The number of execution paths through a given method is known as McCabe cyclomatic complexity, and every organization that understands the value of unit testing should be integrating Java cyclomatic complexity tools into their Maven builds and CI pipelines.
When developers know the cyclomatic complexity metric associated with a given method, they will know how many different unit tests to create in order to thoroughly test code. Furthermore, a high cyclomatic complexity metric is a useful indicator for team leads and Agile coaches. It can flag a story or feature that a developer is struggling to implement. As the cyclomatic complexity metric approaches 10 for any method, alarm bells should begin to ring.
So, what are the best cyclomatic complexity tools to use throughout the software development lifecycle? For any developer using Eclipse, the Eclipse Metrics Plugin is a must-have.
Java cyclomatic complexity tool for devs
The Eclipse Metrics Plugin is open source and easily installed through the Eclipse Marketplace. Eclipse users are intimately familiar with the integrated Run As and Debug As options. After adding the Eclipse Metrics cyclomatic complexity tool for Java, a new option appears called Coverage As. When you run a set of unit tests with this option, a window will appear listing all of the application's classes and methods, along with a complexity count for each. This option counts which paths were covered during the tests and provides a percentage coverage score for each class and method in the application. The Metrics plugin is a Java tool that all Eclipse developers should have on their machines.
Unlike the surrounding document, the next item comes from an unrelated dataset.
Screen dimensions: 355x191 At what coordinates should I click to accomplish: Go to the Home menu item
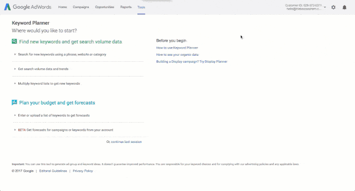coord(62,7)
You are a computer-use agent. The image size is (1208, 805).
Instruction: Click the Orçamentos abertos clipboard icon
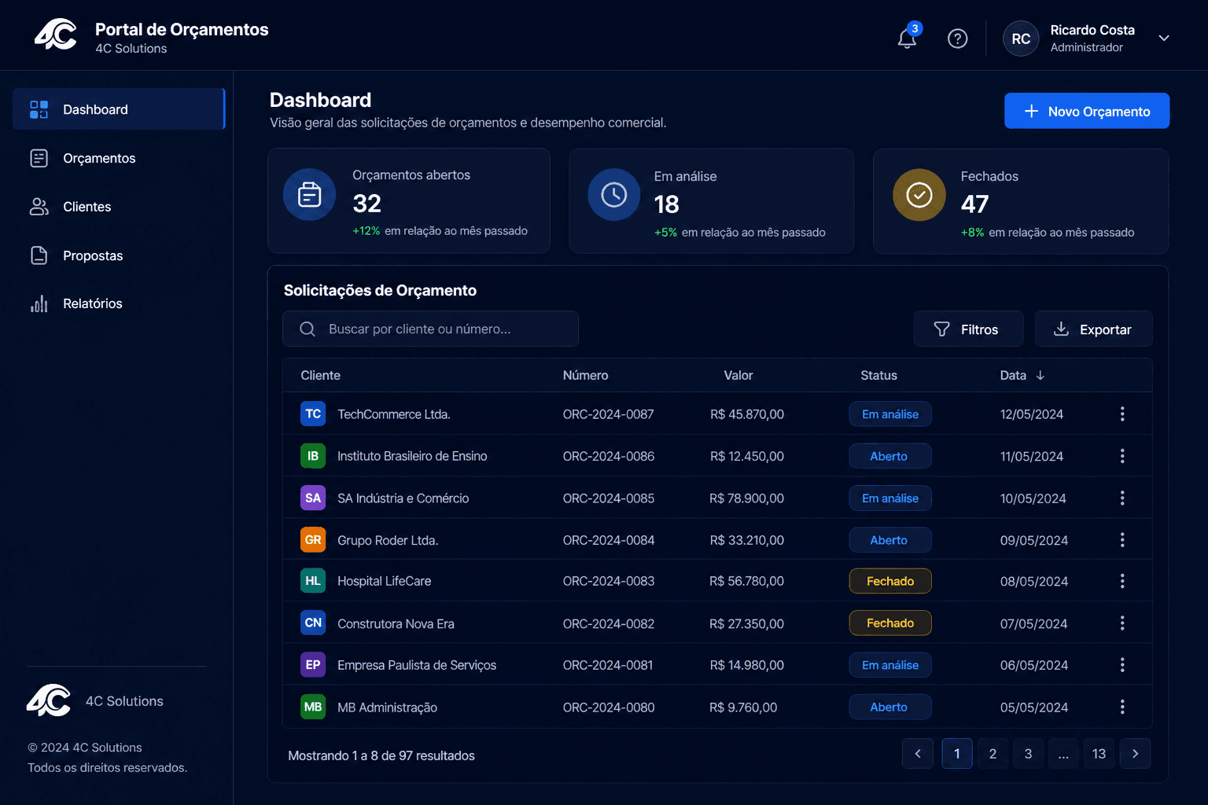(x=309, y=194)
Not every stakeholder on your team will have Eclipse installed on her local machine, so not everyone on the team will have the opportunity to run cyclomatic complexity metric checks directly on the source code. Fortunately, there are Java cyclomatic complexity tools that you can configure directly into the Maven build or make part of the testing phase of the CI pipeline.
The JaCoCo Jenkins pipeline plugin
The JaCoCo Jenkins plugin inspects the results of the various JUnit tests run during the build job's test phase and generates a code coverage report. The other neat feature of the JaCoCo Jenkins pipeline plugin is that it can be configured with thresholds. So, if the cyclomatic complexity metric exceeds 15 for any method, the plugin will fail the build. The JaCoCo Jenkins plugin can also force the build to fail if the percentage of paths -- as established through the cyclomatic complexity metric -- is not covered during testing. So, it not only provides a thorough report, but it can also ensure that untested code never makes it into production.
Continuous quality with SonarQube
SonarQube produces metrics on seven separate axes of quality, one of them being code coverage. This includes cyclomatic complexity reports. SonarQube is open source, simple to install and can easily be integrated by a Git hook or a Jenkins build job. There's no good reason not to generate quality code metrics from SonarQube as part of your DevOps build processes.
A cyclomatic complexity tool for everyone
If you're not an Eclipse developer, then you're not using Jenkins and don't have SonarQube on hand. You're in luck, though, because there is a simple, egalitarian cyclomatic complexity tool that anyone can use. I'm talking about your fingers.
Cyclomatic complexity is calculated by adding the number of loops and the number of conditionals and then adding one to that sum. It's not difficult to look at a given method and calculate the cyclomatic complexity metric on your own. Sure, it may not be an efficient method if you need to calculate every method in the code base. But during a code review or an afternoon of pair programming -- really any time a sizable method appears in the code -- a quick cyclomatic complexity calculation might be in order.
If you do this calculation by hand, it should lead to a discussion about whether all possible execution paths have been tested. Put some thought into breaking the code into multiple methods so that it's easier to test and to identify problems.